Als u de Azure Monitor-agent wilt verwijderen met behulp van Azure Portal, gaat u naar uw virtuele machine, schaalset of server met Azure Arc. Selecteer het tabblad Extensies en selecteer AzureMonitorWindowsAgent of AzureMonitorLinuxAgent. Selecteer Verwijderen in het dialoogvenster dat wordt geopend.

Bijwerken

Notitie

De aanbeveling is om automatische extensie-upgrade in te schakelen voor het bijwerken van geïnstalleerde extensies naar de stabiele versie in alle regio's. Een versie wordt pas automatisch geïmplementeerd als deze voldoet aan een balk van hoge kwaliteit die 5 weken na de eerste release kan duren. Upgrades worden uitgegeven in batches, zodat sommige van uw virtuele machines, schaalsets of servers met Arc worden bijgewerkt voordat anderen worden bijgewerkt. Als u een extensie onmiddellijk moet upgraden, kunt u de onderstaande handmatige instructies gebruiken.

Als u een eenmalige update van de agent wilt uitvoeren, moet u eerst de bestaande agentversie verwijderen. Installeer vervolgens de nieuwe versie zoals beschreven.
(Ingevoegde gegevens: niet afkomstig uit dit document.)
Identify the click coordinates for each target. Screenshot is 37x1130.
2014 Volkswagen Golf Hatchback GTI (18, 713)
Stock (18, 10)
U wordt aangeraden automatische updates van de agent in te schakelen door de functie Automatische extensie-upgrade in te schakelen. Ga naar uw virtuele machine of schaalset, selecteer het tabblad Extensies en selecteer AzureMonitorWindowsAgent of AzureMonitorLinuxAgent. Selecteer automatische upgrade inschakelen in het dialoogvenster dat wordt geopend.

Configureren (preview)

Regels voor gegevensverzameling (DCR's) fungeren als een beheerprogramma voor Azure Monitor Agent (AMA) op uw computer. De AgentSettings DCR kan worden gebruikt om bepaalde AMA-parameters te configureren om de agent te configureren voor uw specifieke bewakingsbehoeften.

Notitie

Belangrijke overwegingen waarmee u rekening moet houden bij het werken met dcr AgentSettings :

  • De AgentSettings DCR kan momenteel alleen worden geconfigureerd met ARM-sjablonen.
  • AgentSettings moet één DCR zonder andere instellingen zijn.
  • De virtuele machine en de AgentSettings DCR moeten zich in dezelfde regio bevinden.

Ondersteunde parameters

De AgentSettings DCR ondersteunt momenteel het configureren van de volgende parameters:

Parameter Description Geldige waarden
MaxDiskQuotaInMB Definieert de hoeveelheid schijfruimte die wordt gebruikt (in MB) door de logboekbestanden en cache van de Azure Monitor-agent. Linux: 1025-51199
Windows: 4000-51199
UseTimeReceivedForForwardedEvents Wijzigt de WEF-kolom in de Sentinel WEF-tabel om TimeReceived te gebruiken in plaats van TimeGenerated-gegevens 0 of 1

AgentSettings DCR instellen

Momenteel niet ondersteund.

Volgende stappen

Maak een regel voor gegevensverzameling om gegevens van de agent te verzamelen en naar Azure Monitor te verzenden.